Neuer Verfassungsschutzbericht: Kein Ausruhen gegen rechts

Innenminister Horst Seehofer betont zurecht die große aktuelle Gefahr durch Rechtsextremismus. Doch der Verfassungsschutz allein wird damit nicht fertig.

Klare Worte zum „Flügel“ der AfD: Seehofer bei der Vorstellung des Verfassungsschutzberichtes 2019 Foto: Thomas Imo/photothek/imago

Es war eine klare Botschaft, die Horst Seehofer und Verfassungsschutzchef Thomas Haldenwang am Donnerstag aussandten. Es ist der Rechtsextremismus, der dieses Land derzeit bedroht. Und das nicht nur mit den Fäusten stumpfer Gewalttäter, sondern auch mit den Zündeleien der geistigen Brandstifter, etwa der „Flügel“-Rechtsaußen in der AfD und Neurechter wie Götz Kubitschek.

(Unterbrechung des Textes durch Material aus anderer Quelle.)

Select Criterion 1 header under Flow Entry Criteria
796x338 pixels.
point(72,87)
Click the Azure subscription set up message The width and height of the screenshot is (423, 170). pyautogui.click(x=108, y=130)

Es ist die richtige Analyse in Zeiten, in denen Rechtsextreme in Kassel, Halle und Hanau morden, Waffen horten, einen Tag X beschwören. In denen die AfD es für ihren Markenkern hält, gegen Migranten und Muslime zu ätzen, und so Gewalt den Weg bereitet – mit einer Wirkung, die längst viel größer und gefährlicher ist als die einer NPD. Es ist zugleich eine unumgängliche Analyse. Zu welcher Einschätzung soll der Verfassungsschutz denn sonst kommen?

Denkt man an den früheren Amtschef Hans-Georg Maaßen, wäre anderes vorstellbar, sein Nachfolger Haldenwang geht hier aber einen klareren, anerkennenswerten Weg. Jedoch: Die Einsicht kommt spät. Denn bereits vor Jahren mordete der NSU, wurden Geflüchtetenunterkünfte angezündet, wiegelte Pegida BürgerInnen auf. Und der Staat schaute weitgehend zu. Im Fall des Oktoberfestattentats brauchte es gar 40 Jahre, bis die Bundesanwaltschaft die Tat nun als das einstuft, was sie von Anfang an war: rechtsextremer Terror.

Dabei ist es Aufgabe des Staates, diesen Hass zu zügeln und Minderheiten zu schützen. Und man sieht, was ein konsequentes Vorgehen bewirken kann. Die AfD zerlegt sich im Streit, wie mit der Beobachtung durch den Verfassungsschutz und mit ihren rechtsextremen Anführern umzugehen ist. Die neurechte Szene verliert ihre Onlineplattformen, Rechts­extreme werden durch Verbote wie das von Combat 18 verunsichert.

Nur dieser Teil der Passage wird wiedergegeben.